Sementara bagi remaja laki-laki, influencer yang berfokus pada olahraga, gaming, atau gaya hidup sering kali menjadi daya tarik utama. Mereka bisa termotivasi untuk mencapai keberhasilan di bidang yang kompetitif, seperti turnamen game, olahraga ekstrem, atau mencari peluang untuk menghasilkan uang.

Namun, ada juga influencer yang justru mendorong perilaku negatif dengan mengglorifikasi agresi, tindakan berisiko tinggi, atau pola pikir yang mengutamakan kemenangan dengan segala cara.
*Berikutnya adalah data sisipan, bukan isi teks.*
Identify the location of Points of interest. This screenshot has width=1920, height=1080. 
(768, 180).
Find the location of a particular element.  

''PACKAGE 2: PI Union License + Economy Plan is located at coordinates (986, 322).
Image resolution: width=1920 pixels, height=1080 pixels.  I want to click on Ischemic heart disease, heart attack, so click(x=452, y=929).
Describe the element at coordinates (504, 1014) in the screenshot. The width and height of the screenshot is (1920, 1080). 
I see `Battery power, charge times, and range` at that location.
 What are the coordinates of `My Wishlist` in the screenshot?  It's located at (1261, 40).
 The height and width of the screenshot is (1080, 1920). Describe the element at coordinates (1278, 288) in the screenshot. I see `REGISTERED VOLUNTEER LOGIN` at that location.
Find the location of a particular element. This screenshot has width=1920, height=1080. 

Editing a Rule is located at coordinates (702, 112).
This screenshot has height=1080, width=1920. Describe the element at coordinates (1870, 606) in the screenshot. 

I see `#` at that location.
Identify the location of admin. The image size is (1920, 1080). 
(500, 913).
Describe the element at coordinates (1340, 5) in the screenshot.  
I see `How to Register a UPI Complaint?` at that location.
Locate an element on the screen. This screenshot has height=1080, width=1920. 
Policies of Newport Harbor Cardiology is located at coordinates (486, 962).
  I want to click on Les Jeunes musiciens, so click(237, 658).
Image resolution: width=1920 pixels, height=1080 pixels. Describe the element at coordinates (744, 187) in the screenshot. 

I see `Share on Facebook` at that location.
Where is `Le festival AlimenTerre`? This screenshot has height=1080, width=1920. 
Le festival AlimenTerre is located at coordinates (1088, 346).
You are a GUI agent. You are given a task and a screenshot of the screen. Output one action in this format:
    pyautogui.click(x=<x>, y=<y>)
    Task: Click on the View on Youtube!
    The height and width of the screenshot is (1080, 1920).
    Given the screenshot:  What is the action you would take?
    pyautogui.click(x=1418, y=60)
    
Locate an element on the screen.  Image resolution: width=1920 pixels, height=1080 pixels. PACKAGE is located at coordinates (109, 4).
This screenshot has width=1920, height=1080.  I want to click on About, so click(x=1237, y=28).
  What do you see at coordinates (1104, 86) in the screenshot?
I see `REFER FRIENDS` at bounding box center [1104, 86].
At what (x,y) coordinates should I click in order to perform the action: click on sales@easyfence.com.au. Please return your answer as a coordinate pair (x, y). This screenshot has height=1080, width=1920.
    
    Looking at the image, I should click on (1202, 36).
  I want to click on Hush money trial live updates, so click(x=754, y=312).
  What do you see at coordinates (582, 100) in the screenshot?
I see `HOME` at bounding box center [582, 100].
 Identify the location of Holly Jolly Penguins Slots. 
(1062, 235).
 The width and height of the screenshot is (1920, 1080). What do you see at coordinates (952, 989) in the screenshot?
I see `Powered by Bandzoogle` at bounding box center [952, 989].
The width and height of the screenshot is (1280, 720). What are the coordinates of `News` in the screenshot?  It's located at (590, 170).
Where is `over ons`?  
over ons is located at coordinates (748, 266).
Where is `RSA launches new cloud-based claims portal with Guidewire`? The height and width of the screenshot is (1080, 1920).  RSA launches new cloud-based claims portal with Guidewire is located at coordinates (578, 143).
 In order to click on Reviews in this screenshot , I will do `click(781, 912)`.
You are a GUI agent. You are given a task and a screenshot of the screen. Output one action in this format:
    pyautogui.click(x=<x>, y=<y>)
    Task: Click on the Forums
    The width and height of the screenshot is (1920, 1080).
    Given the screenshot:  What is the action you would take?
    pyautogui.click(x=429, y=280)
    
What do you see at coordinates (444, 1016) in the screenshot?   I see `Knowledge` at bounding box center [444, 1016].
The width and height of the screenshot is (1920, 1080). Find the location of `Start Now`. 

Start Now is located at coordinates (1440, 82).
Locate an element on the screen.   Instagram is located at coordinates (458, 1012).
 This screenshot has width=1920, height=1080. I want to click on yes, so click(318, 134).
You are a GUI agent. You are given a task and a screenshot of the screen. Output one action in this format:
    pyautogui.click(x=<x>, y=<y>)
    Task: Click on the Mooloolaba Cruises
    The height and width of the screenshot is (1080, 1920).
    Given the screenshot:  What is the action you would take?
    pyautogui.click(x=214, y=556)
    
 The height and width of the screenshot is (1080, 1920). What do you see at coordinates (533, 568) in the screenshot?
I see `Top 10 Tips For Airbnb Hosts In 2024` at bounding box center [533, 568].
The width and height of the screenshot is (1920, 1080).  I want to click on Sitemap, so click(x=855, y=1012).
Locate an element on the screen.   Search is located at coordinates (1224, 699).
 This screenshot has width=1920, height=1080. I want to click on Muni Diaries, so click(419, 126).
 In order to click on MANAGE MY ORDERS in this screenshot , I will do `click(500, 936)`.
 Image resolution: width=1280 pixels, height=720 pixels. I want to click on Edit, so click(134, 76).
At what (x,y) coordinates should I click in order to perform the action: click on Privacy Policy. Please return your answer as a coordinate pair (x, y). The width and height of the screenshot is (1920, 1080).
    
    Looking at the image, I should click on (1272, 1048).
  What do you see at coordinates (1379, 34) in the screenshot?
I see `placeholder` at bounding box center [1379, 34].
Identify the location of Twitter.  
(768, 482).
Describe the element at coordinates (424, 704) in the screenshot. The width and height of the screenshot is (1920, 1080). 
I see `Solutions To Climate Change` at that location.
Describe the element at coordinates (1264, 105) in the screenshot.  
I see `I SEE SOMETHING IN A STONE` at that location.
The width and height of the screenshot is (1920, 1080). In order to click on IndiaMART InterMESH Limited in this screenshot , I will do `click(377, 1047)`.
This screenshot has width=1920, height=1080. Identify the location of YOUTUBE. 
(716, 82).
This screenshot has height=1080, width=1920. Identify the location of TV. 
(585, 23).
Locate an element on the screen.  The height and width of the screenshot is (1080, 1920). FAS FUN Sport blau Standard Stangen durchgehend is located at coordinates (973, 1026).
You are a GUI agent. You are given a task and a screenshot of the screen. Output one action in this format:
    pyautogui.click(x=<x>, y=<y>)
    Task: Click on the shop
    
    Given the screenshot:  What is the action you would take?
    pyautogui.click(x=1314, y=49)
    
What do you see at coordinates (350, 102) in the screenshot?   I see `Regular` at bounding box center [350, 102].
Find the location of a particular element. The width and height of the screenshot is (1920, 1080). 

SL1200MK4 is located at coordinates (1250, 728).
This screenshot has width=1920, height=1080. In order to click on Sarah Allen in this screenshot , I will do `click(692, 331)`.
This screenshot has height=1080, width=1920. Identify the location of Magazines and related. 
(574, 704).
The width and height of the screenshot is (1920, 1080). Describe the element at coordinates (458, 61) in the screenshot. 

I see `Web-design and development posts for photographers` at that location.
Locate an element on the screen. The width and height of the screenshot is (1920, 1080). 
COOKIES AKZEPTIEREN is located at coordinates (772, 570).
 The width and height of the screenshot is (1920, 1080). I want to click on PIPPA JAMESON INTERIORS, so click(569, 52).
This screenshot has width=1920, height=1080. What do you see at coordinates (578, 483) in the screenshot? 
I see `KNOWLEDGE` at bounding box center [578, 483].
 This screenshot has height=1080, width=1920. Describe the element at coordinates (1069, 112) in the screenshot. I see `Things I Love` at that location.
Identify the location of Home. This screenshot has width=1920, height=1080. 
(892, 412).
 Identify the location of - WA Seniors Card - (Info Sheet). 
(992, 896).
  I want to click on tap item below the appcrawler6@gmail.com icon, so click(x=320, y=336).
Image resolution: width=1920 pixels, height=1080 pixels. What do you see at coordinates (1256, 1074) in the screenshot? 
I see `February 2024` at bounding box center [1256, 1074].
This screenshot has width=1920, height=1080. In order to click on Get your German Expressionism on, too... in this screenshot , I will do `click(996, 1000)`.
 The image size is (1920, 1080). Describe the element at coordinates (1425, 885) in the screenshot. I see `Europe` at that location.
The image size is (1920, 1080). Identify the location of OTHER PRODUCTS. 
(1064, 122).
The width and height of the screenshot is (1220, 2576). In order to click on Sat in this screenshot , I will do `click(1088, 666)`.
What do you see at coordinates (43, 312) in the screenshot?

Hal ini dapat memperkuat stereotip serta menciptakan ekspektasi yang tidak sehat terkait kesuksesan, maskulinitas, dan tujuan hidup.

Dampak negatif dari paparan influencer ini yang perlu diperhatikan. Paparan terus-menerus terhadap gambar yang tampak sempurna dan kehidupan yang terlihat ideal dapat menimbulkan perasaan tidak percaya diri, masalah harga diri, atau bahkan obsesi terhadap kesempurnaan. 

Apa yang Sebenarnya Dipengaruhi oleh Influencer?

Meskipun beberapa influencer menyebarkan pesan positif dan meningkatkan kesadaran, beberapa dari mereka justru mendorong pandangan atau standar yang dapat merugikan. Salah satu dampak negatif dari budaya influencer adalah bagaimana sebagian dari mereka menciptakan ilusi yang membuat remaja merasa tidak cukup baik, kecuali jika mereka membeli produk tertentu atau mengikuti gaya hidup tertentu.

Influencer sering menampilkan kehidupan yang tampak mudah dan sempurna, tetapi mereka jarang mengungkapkan privilese, sumber daya, kekayaan, atau kerja keras yang mendukung pencapaian tersebut. Akibatnya, banyak remaja bertanya-tanya, "Mengapa aku tidak bisa seperti mereka?" atau "Apa yang salah denganku?" Padahal, yang mereka lihat hanyalah potongan kecil dari kenyataan, bukan keseluruhan gambaran yang sebenarnya. 

Cara Influencer Membuat Audiens Tetap Terpikat

Influencer memiliki strategi untuk mempertahankan perhatian audiens. Mereka menyusun konten dengan cermat, hanya menampilkan bagian tertentu yang mereka ingin orang lain lihat—biasanya momen terbaik dalam hidup mereka. Mereka biasanya membangun rasa kedekatan dengan pengikut melalui unggahan yang rutin, interaksi langsung, atau bahkan berbagi momen “rentan” yang dirancang agar terlihat lebih relatable. 

Suka tidak suka dan efek influencer sangat kuat dalam membentuk persepsi dan kebiasaan remaja. Dengan konten yang dikurasi sedemikian rupa, mereka menciptakan gambaran yang sering kali tidak sepenuhnya mencerminkan kenyataan. Penting bagi orang tua untuk lebih bijak dalam memperhatikan anak remaja mereka dalam mengonsumsi media sosial agar tidak terjebak pada ilusi kesempurnaan yang ditampilkan oleh para influencer.